Painstaking removal of overpainting has brought the public closer to Van Eyck brothers' original work.
Just one verse each day.
One of the most profound symbols of Jesus Christ is the “Lamb of God,” the animal to be sacrificed in the tradition of the lamb offered by the ancient Hebrews in expiation of their sins.
And one of the most celebrated images of that symbol was painted in the 15th century by the Flemish brothers Jan and Hubert Van Eyck. The “Adoration of the Mystic Lamb,” the centerpiece of a 12-panel masterpiece, the Ghent Altarpiece, is set to return to its home at St. Bavo’s Cathedral in Ghent, Belgium on January 24, along with four other panels that have undergone a three-year treatment.
The restoration involved peeling off layers of paint that were added on top of the original—overpainting—and has revealed marvelous details.
Since October 2012, Belgium’s Royal Institute for Cultural Heritage (KIK-IRPA) has led a €2.2m altarpiece conservation project, within a specially constructed laboratory at Ghent’s Museum of Fine Arts.
“Despite the wealth of prior research conducted on the altarpiece, it was only during the KIK-IRPA restoration that scientists made an astonishing discovery: beneath the layers of yellowed and cloudy varnish, around 70% of the outer panels was obscured by 16th-century overpainting,” The Art Newspaper reported.
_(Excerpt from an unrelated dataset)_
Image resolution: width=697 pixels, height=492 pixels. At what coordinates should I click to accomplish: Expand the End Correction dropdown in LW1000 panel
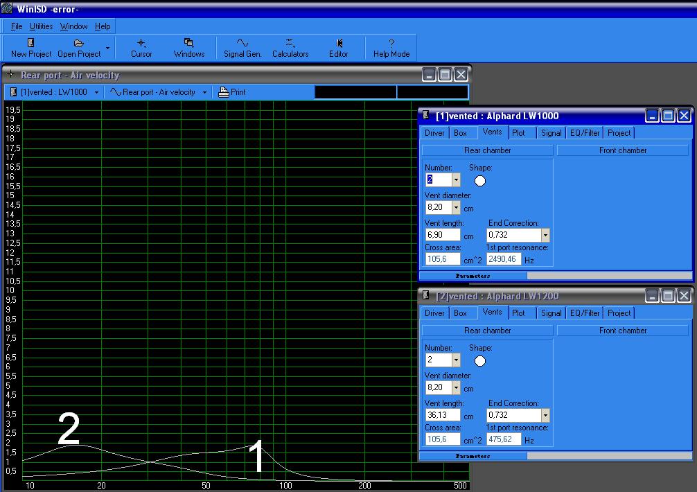pyautogui.click(x=545, y=236)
“This overpainting had been done so early on, and following the shapes of the original, with very similar pigments that had also aged in a similar way, that it was not actually visible on the technical documentation when the altarpiece first came in for treatment,” recalls Hélène Dubois, the head of the restoration project. “And nothing like this had ever been observed on early Netherlandish painting.” The discovery came as “a shock for everybody—for us, for the church, for all the scholars, for the international committee following this project,” she says
Stripping away the overpainting was “a painstaking process using solvents and surgical scalpels,” the publication said.
But what was revealed will change the way people see the work, which the Van Eyck brothers painted from the mid-1420s to 1432. The most striking change is the face of the lamb itself:
Most surprising of all was the lamb’s humanized face, which emerged beneath its more animal 16th-century appearance. The original lamb has a more “intense interaction with the onlookers,” Dubois says, adding that art historians and theologians will continue to research why the Van Eycks chose this “cartoonish” depiction—a striking departure from the painting’s precise naturalistic style. “Botanists can actually identify every plant in there,” Dubois points out. “The ones that couldn’t be identified—those were overpaintings.”
The eight outer panels, restored during a first phase from 2012 to 2016, will come back to the museum in February, as exceptional loans for an exhibition in honor of Ghent’s “Year of Van Eyck.”
The restoration will continue into a third phase that tackles the upper sequence of interior panels, possibly beginning in 2021, The Art Newspaper said.